A rate limiter helps control how often a user or system can perform an action. Using Redis commands INCR and EXPIRE makes it simple and fast.

To limit login attempts from a user to prevent brute force attacks.
To restrict API calls per user or IP address to avoid overload.
To control message sending frequency in a chat application.
To prevent excessive form submissions on a website.
To throttle requests to a backend service during peak times.
Syntax
Redis
INCR key
EXPIRE key seconds

INCR increases the number stored at key by 1. If the key does not exist, it is set to 0 before incrementing.

EXPIRE sets a time-to-live (TTL) in seconds for the key. After this time, the key is deleted automatically.

Examples
This increments the request count for user 123 and sets the count to expire after 60 seconds.
Redis
INCR user:123:requests
EXPIRE user:123:requests 60
Tracks API calls for clientA and resets the count every hour.
Redis
INCR api:clientA:limit
EXPIRE api:clientA:limit 3600
Sample Program

This design uses Redis to count user requests in a 60-second window.

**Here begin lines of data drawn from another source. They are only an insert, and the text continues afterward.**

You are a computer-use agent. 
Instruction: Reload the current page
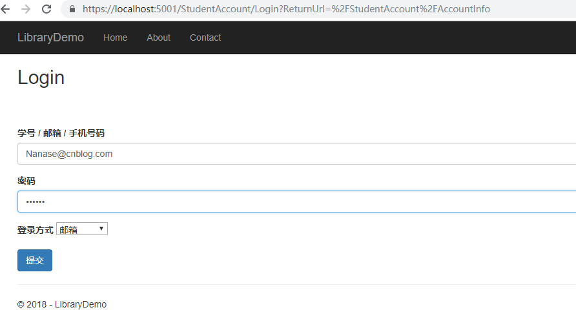coord(46,9)
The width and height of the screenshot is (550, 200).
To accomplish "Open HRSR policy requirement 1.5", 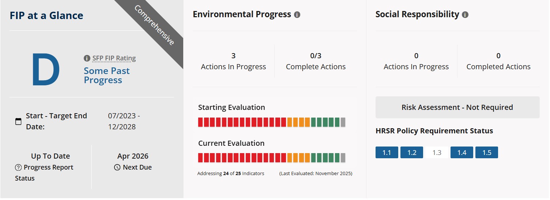I will pyautogui.click(x=486, y=152).
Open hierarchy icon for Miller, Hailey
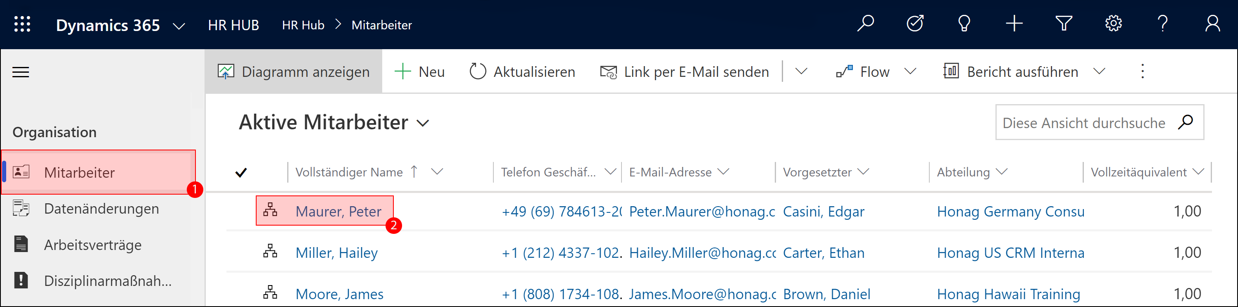Screen dimensions: 1238x307 coord(270,251)
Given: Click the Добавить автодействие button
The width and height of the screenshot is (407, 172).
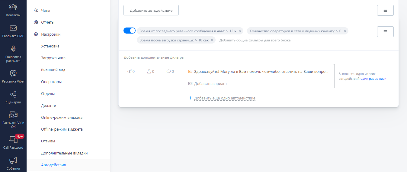Looking at the screenshot, I should pyautogui.click(x=151, y=10).
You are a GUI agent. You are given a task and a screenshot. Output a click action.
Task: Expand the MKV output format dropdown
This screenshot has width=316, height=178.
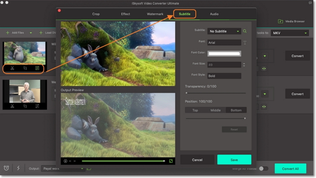click(290, 33)
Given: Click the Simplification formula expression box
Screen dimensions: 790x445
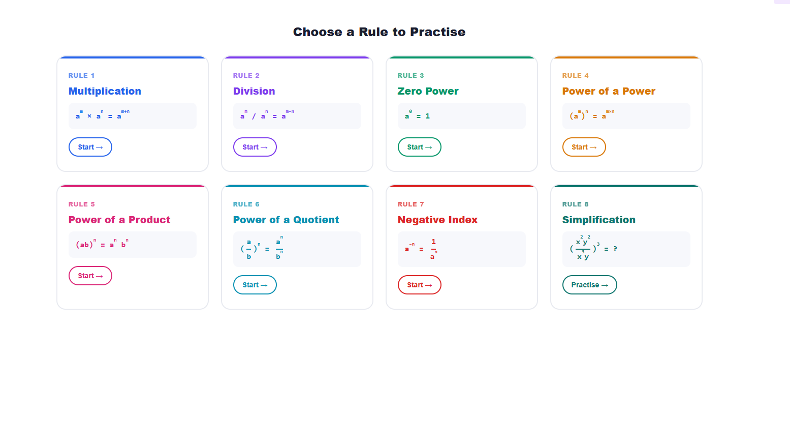Looking at the screenshot, I should 626,249.
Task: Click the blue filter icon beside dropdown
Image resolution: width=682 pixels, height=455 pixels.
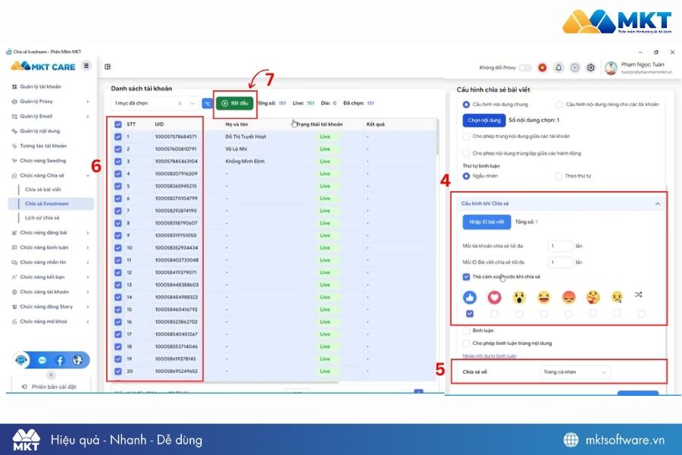Action: pos(207,104)
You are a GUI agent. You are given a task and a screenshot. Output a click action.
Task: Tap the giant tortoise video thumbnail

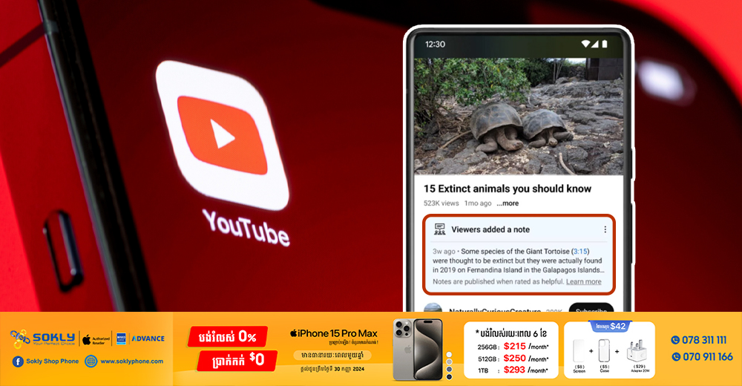click(x=519, y=117)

The first request sets the expiration. Each request increments the count. If the count goes above 5, the server blocks further requests until the count resets.

Redis
1. Client sends a request.
2. Server runs INCR on key 'user:42:requests'.
3. If the returned count is 1, server sets EXPIRE on the key for 60 seconds.
4. Server checks if count exceeds limit (e.g., 5 requests).
5. If limit exceeded, server rejects request; else, processes it.

Data flow:
- User request -> Server
- Server -> Redis INCR 'user:42:requests'
- Redis returns count
- Server -> Redis EXPIRE 'user:42:requests' 60 (only if count == 1)
- Server decides to allow or block request based on count
- Server responds to user
OutputSuccess
Important Notes

Always set EXPIRE only when the count is 1 to avoid resetting the TTL on every request.

This method works well for simple fixed-window rate limiting but may cause bursts at window edges.

For more precise control, consider sliding window or token bucket algorithms.

Summary

Use INCR to count actions and EXPIRE to reset counts automatically.

Set EXPIRE only once when the count starts to avoid TTL reset issues.

This approach is simple, fast, and suitable for many rate limiting needs.